The U.S. Senate is set to vote on a sweeping tax and spending package that could deal a major blow to the country’s solar and wind industries, with provisions that would eliminate key incentives and impose new taxes on renewable energy projects. The bill, which reflects President Donald Trump’s push for a dramatic shift in energy policy, has alarmed analysts and industry advocates who warn it could halt the expansion of clean energy and lead to higher electricity costs for consumers.
The legislation would not only gut hundreds of billions of dollars in subsidies and tax credits for solar and wind projects, but also introduce a new excise tax targeting facilities that use components sourced from countries like China, a move that could disrupt supply chains and raise costs across the sector.
Morgan Stanley analyst Andrew Percoco described the Senate bill as “close to a worst case scenario” for renewable energy, citing the combined impact of rolling back tax credits and adding new financial burdens on future projects. The proposed changes would sharply reduce the benefits provided under the Inflation Reduction Act (IRA), which has been a major driver of clean energy investment since its passage in 2022.
The Senate’s revised energy bill introduces immediate and substantial cuts to tax credits for solar and wind projects, requiring that facilities must be operational by the end of 2027 to qualify, tightening eligibility compared to earlier rules that allowed credits based on when construction began. The phase-out schedule is steep: projects starting in 2026 would receive only 60% of the credit, those in 2027 just 20%, and any project beginning in 2028 or later would not qualify at all.
Additionally, the bill imposes a new excise tax on wind and solar projects that become operational after 2027 if they use components from “foreign entities of concern,” primarily targeting Chinese materials. This tax would apply even to projects not receiving tax credits, raising costs by an estimated 10–20% and affecting all projects that began construction after June 16, 2025. The legislation also eliminates incentives for consumers, abruptly ending credits for home energy efficiency improvements, electric vehicles, and charging infrastructure.
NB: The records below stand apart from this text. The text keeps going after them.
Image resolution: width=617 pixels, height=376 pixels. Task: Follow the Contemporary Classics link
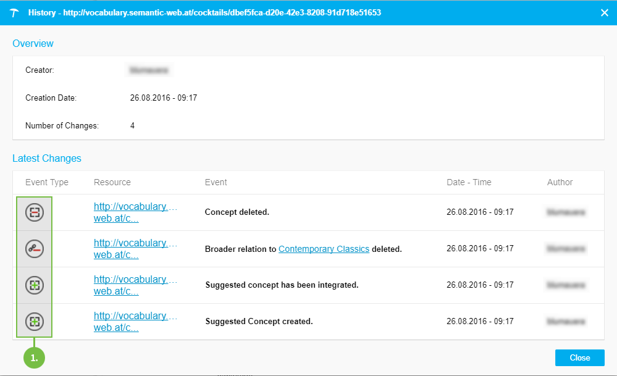[323, 249]
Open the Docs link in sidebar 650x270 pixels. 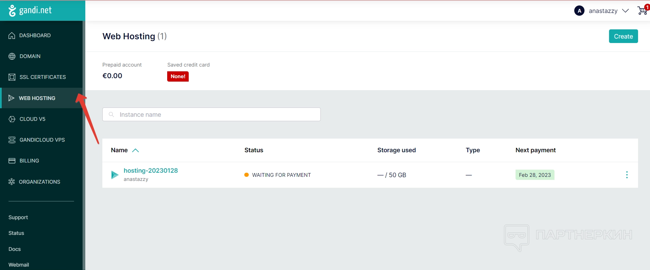(15, 249)
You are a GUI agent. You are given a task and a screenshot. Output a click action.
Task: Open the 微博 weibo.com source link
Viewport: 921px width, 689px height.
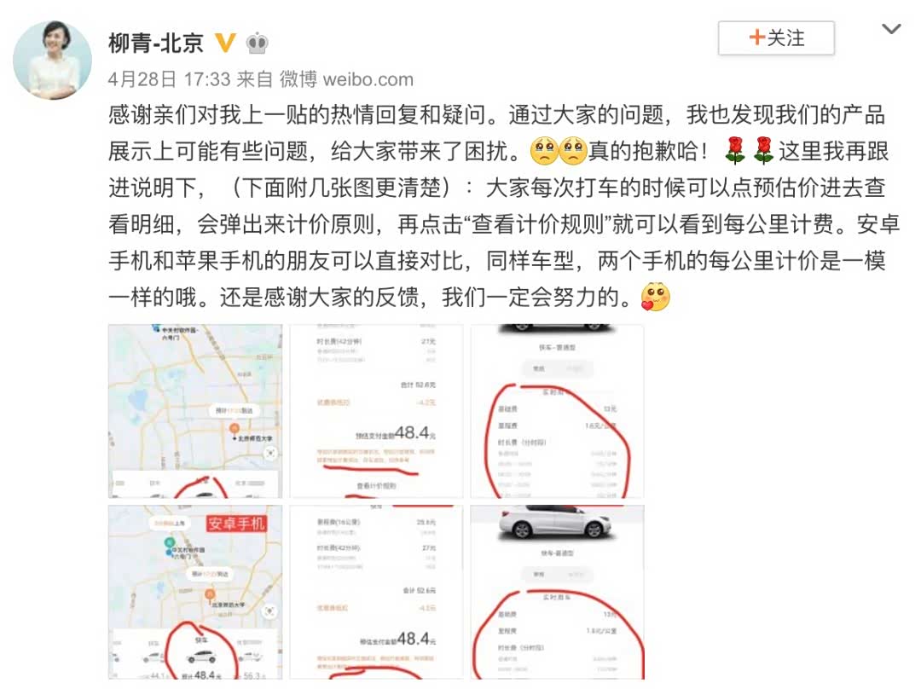346,79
In contrast, the bill introduces a new production tax credit for metallurgical coal, marking a clear shift in support toward fossil fuels. Industry groups and analysts warn that these changes could jeopardize investments, increase consumer energy costs, and hinder clean energy growth, particularly in rural communities.
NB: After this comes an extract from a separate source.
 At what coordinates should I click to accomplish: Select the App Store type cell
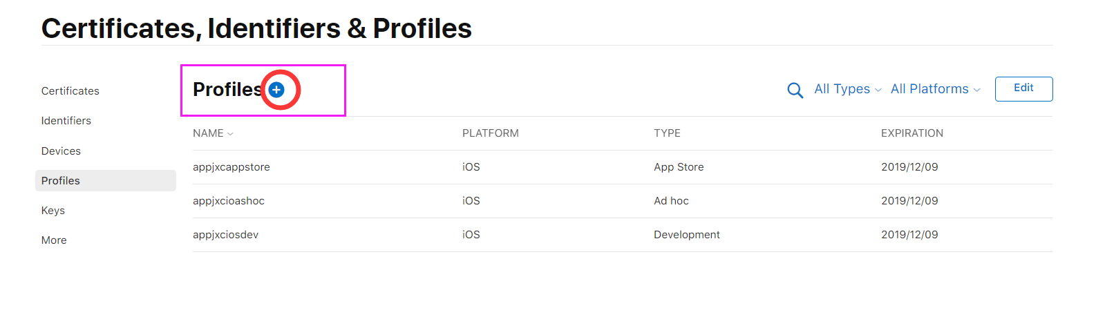click(679, 167)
Renewable energy advocates and policy analysts have reacted with dismay. Adrian Deveny, president of the policy advisory firm Climate Vision, called the new tax a “kill shot” designed to cripple the industry. The Rhodium Group estimates the combined effect of these provisions would raise the cost of wind and solar projects by 10 to 20 percent, with those increases likely passed on to consumers through higher electricity rates.
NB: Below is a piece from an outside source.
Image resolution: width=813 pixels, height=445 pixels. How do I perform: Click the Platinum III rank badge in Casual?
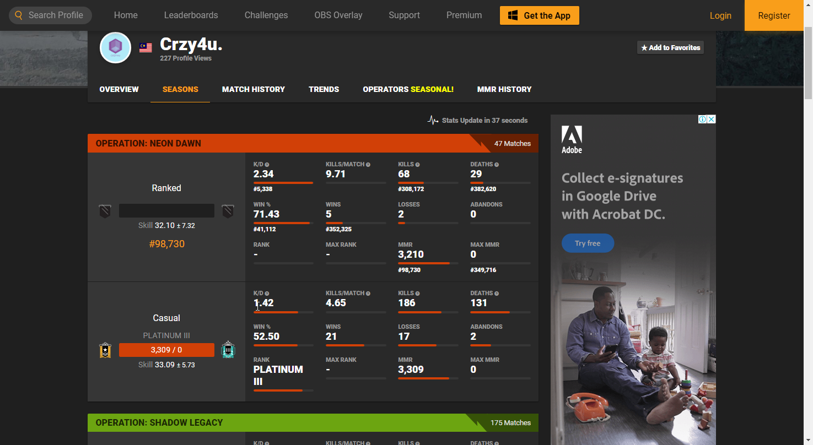click(x=228, y=350)
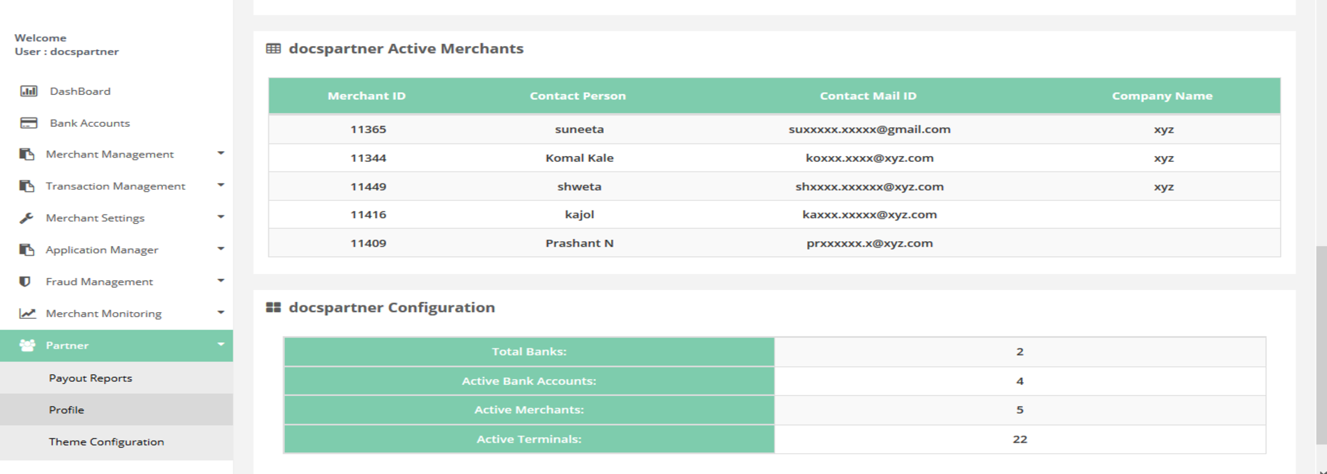This screenshot has height=474, width=1327.
Task: Click the Bank Accounts card icon
Action: (x=29, y=123)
The National Electrical Manufacturing Association projects that U.S. electricity demand will grow by 50 percent by 2050, driven by factors such as data center expansion and reshoring of manufacturing. Solar and wind have been the fastest-growing sources of new power generation, and states with high levels of utility-scale solar have seen electricity bills up to 24 percent lower than the national average as recently as January 2025. Removing incentives and adding new taxes could stall this momentum, potentially leading to electricity shortages and higher prices, as some lawmakers and industry leaders have warned.
Companies like First Solar (NASDAQ: FSLR), the largest U.S.-headquartered solar manufacturer, has invested heavily in domestic production and supply chains, with operations spanning multiple states and supporting tens of thousands of jobs. The company’s leadership has argued that maintaining stable policy support is crucial for continued investment and job creation, as well as for keeping electricity affordable for American households.
Despite some Republican policymakers expressing support for preserving certain manufacturing tax credits, the overall direction of the Senate bill suggests a significant retreat from federal backing of clean energy. The uncertainty created by these policy shifts could delay new manufacturing projects and disrupt the growth of renewables at a time when the U.S. grid is under increasing pressure to expand capacity.
If enacted, the legislation would mark a major turning point for U.S. energy policy, with far-reaching consequences for the renewable sector, electricity consumers, and the broader economy.